A group of scientists, concerned about increased toxicity of lithium in the aged at the usual dosages used therapeutically (for bipolar disorder, for example), ranging from 150 to 600 mg daily, as a result of reduced glomerular filtration in the kidney, among other things, decided to do a study on Alzheimer’s patients at a truly tiny dose, 300 micrograms once a day.1 Well water in areas with higher than usual amounts of lithium may contain that much lithium and commercially-available premium priced mineral waters from some springs and artesian wells often contain water with prized increased amounts of lithium, highly sought after by many looking for the healthful benefits of the mineral at low doses. See next section below for more on lithium in natural sources of water.

The 113 patients included in the study had their mental states evaluated every three months using MMSE (mini-mental state examination) applied in a double-blinded manner at the hospital (the physicians, patients, family, and caregivers did not know which patients received lithium and which received placebo). The MMSE is designed to measure the ability of a person to function doing normal everyday tasks.

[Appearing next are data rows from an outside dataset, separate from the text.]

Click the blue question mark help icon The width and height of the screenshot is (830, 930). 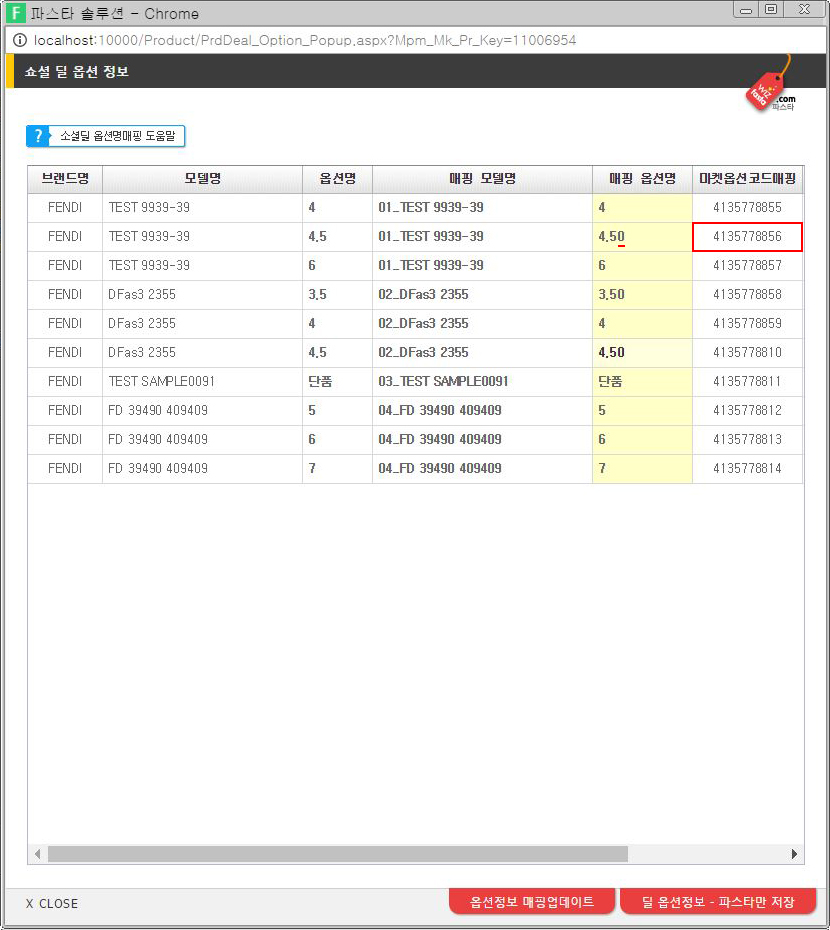[38, 136]
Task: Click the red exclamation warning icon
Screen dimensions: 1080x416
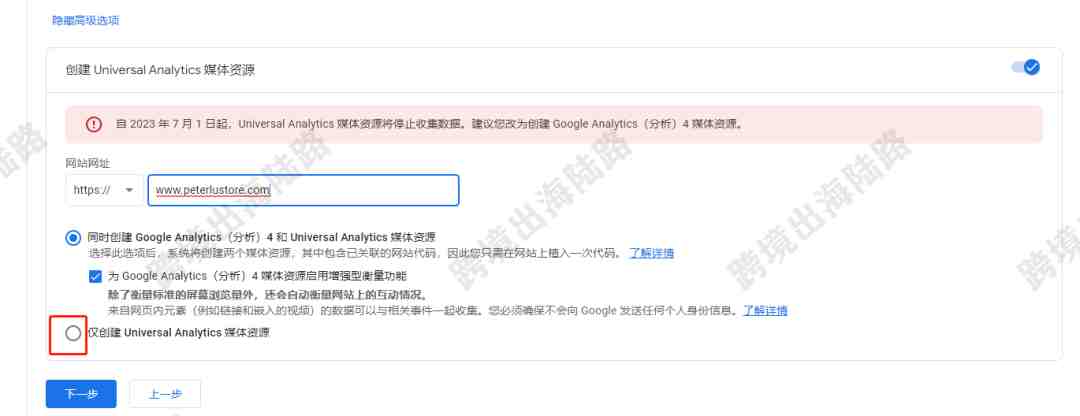Action: (x=94, y=125)
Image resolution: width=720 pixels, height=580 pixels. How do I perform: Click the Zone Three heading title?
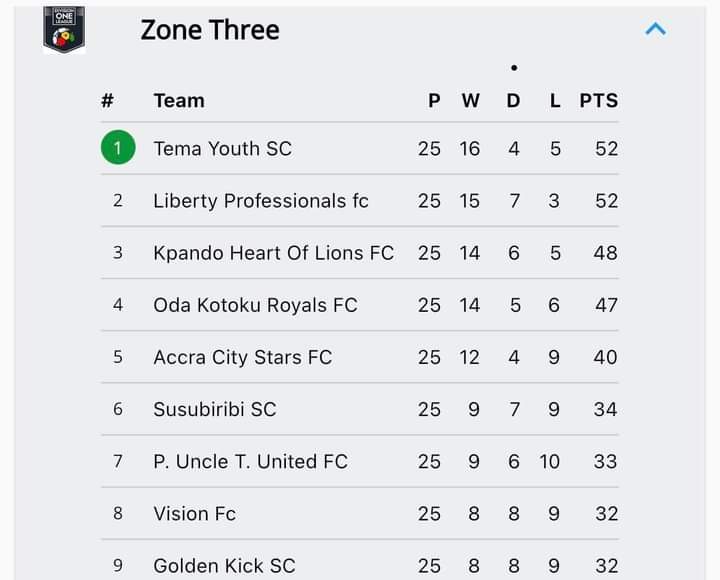[x=210, y=30]
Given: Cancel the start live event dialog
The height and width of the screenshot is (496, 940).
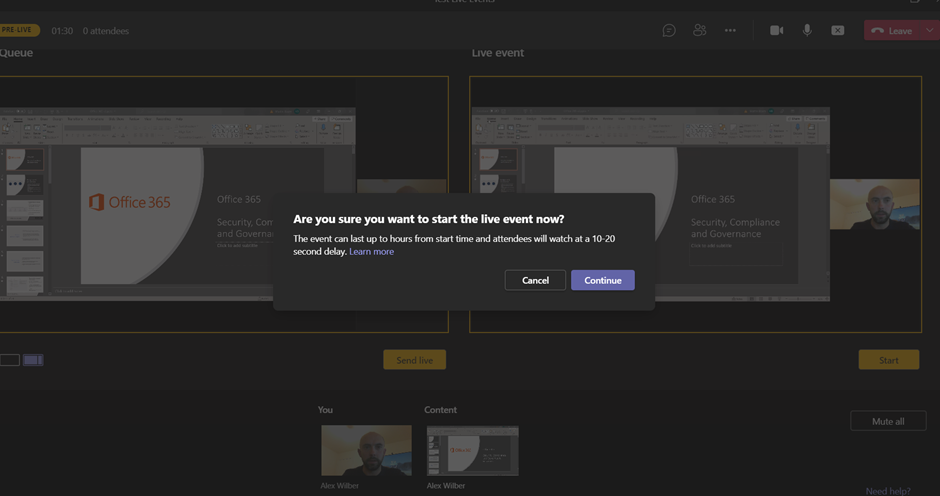Looking at the screenshot, I should (x=535, y=280).
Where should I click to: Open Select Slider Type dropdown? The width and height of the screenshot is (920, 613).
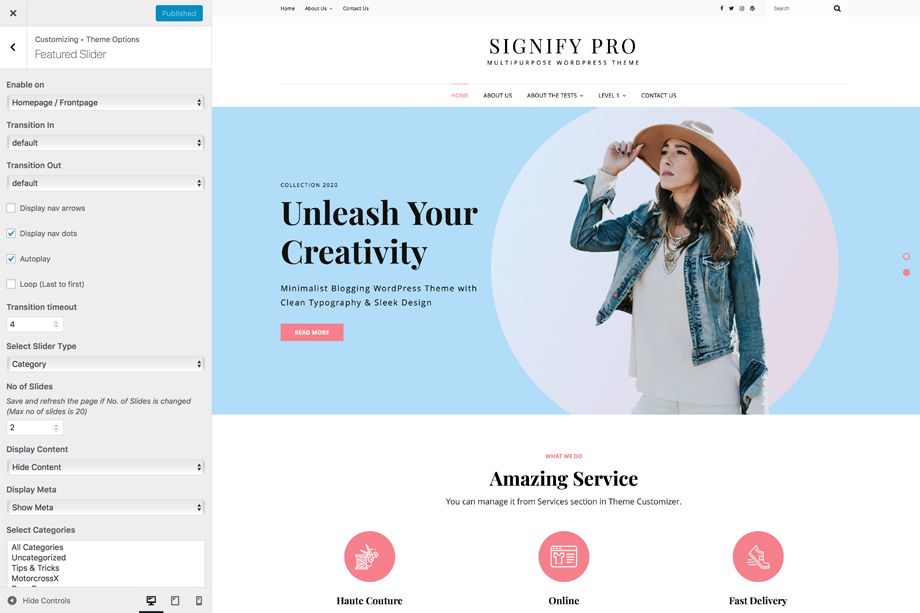106,364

During the study, those receiving microdose lithium showed no decrease in performance on the MMSE, whereas the control group (receiving no lithium) had decreasing scores, indicating cognitive decline. The authors note that relying just on the MMSE was a limitation of the study, as it does not give a complete picture for the determination of the assumption of homogeneity between the groups, though they did administer two other statistical tests to verify the homogeneity between groups, the Friedman non-parametric test followed by the Bonferroni test.

The results of this study, using a dose so small and registering a stabilization of the AD patients over such a long period, 15 months, is remarkable and is a worthy subject for determination of the mechanisms involved.

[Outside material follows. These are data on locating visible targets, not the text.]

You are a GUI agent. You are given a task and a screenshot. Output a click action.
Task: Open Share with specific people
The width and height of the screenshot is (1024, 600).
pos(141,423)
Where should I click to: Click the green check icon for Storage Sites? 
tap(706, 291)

We note that this amount of lithium per day is so small that even our own low dose lithium contains 6 mg in a daily capsule. We based this dose on the amount of lithium you could get from drinking a reasonable amount of famous European health spa mineral water naturally high in lithium sold legally in the United States. The 6 mg dose is 6000 micrograms, 20 times as much as in the 300 microgram microdose used in this Alzheimer disease study.1

Reference

  1. Nunes, Viel, Buck. Microdose lithium treatment stabilized cognitive impairment in patients with Alzheimer’s disease. Curr Alzheimer Res. 10:104 – 7 (2013).

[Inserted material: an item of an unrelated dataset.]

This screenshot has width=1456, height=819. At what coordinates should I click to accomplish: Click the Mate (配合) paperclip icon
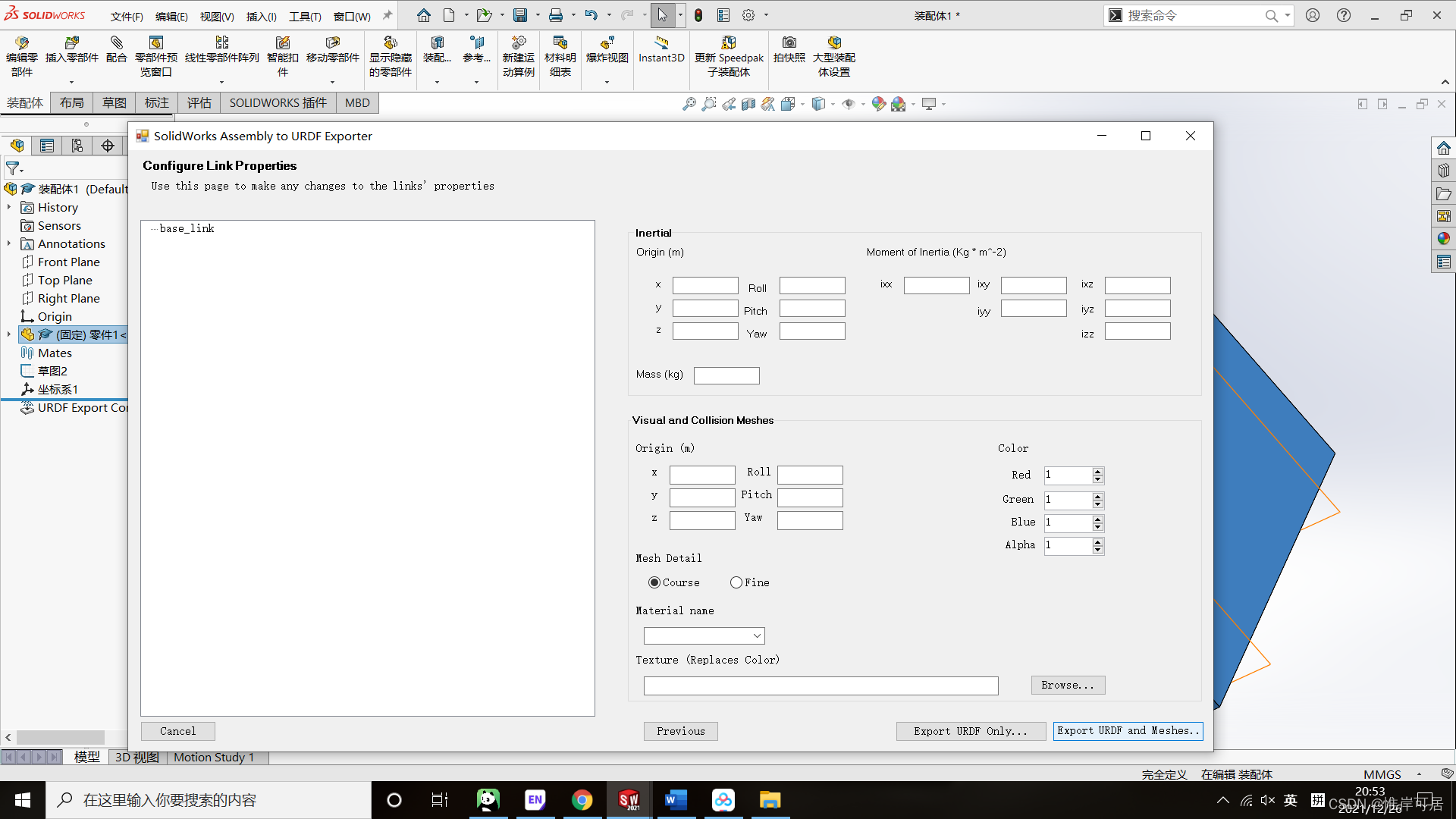tap(116, 43)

Lower Dose Lithium Protects Against Amnestic Mild Cognitive Impairment in Human Study Possible Mechanism Identified

A small-randomized controlled study of 45 individuals with mild memory impairment received lithium (150 mg a day titrated to serum levels of 0.25 – 0.5 mmol/l, a range lower than the usual dosage used to treat bipolar disorder) or placebo over 12 months. Lithium treatment was associated with a significant decrease in cerebrospinal fluid concentrations of p-TAU (p=0.03) and better performance on the cognitive subscale of the Alzheimer’s disease Assessment Scale and in attention tasks.1A

The most interesting datum mentioned in the paper was that preliminary data from the lab that performed the study1A described above (data said to be available upon request) showed that lithium treatment in the dose range used in the above study for two weeks in healthy volunteers caused a 50% reduction in GSK3B activity in leukocytes. Although this enzyme is known to be inhibited by lithium at therapeutic doses (those used to treat bipolar disorder) and is thought to be a major mechanism of its action at those doses, this is the first time we’ve seen a measurement at lower doses of lithium. This might suggest that even lower doses of lithium may have an inhibiting effect on the enzyme, though it might be inhibited less than at the higher doses depending on the shape of the dose-response curve.

References

1A. Forlenza, Diniz, Radanovic, et al. Disease-modifying properties of long-term lithium treatment for amnestic mild cognitive impairment: randomised controlled trial. Br J Psychiatry. 198:351 – 356 (2011).

LITHIUM AS AN ESSENTIAL NUTRIENT

A 2012 paper2 provided detailed information on the presence of lithium in drinking water and vegetation and on its essentiality in a large number of animal and human studies.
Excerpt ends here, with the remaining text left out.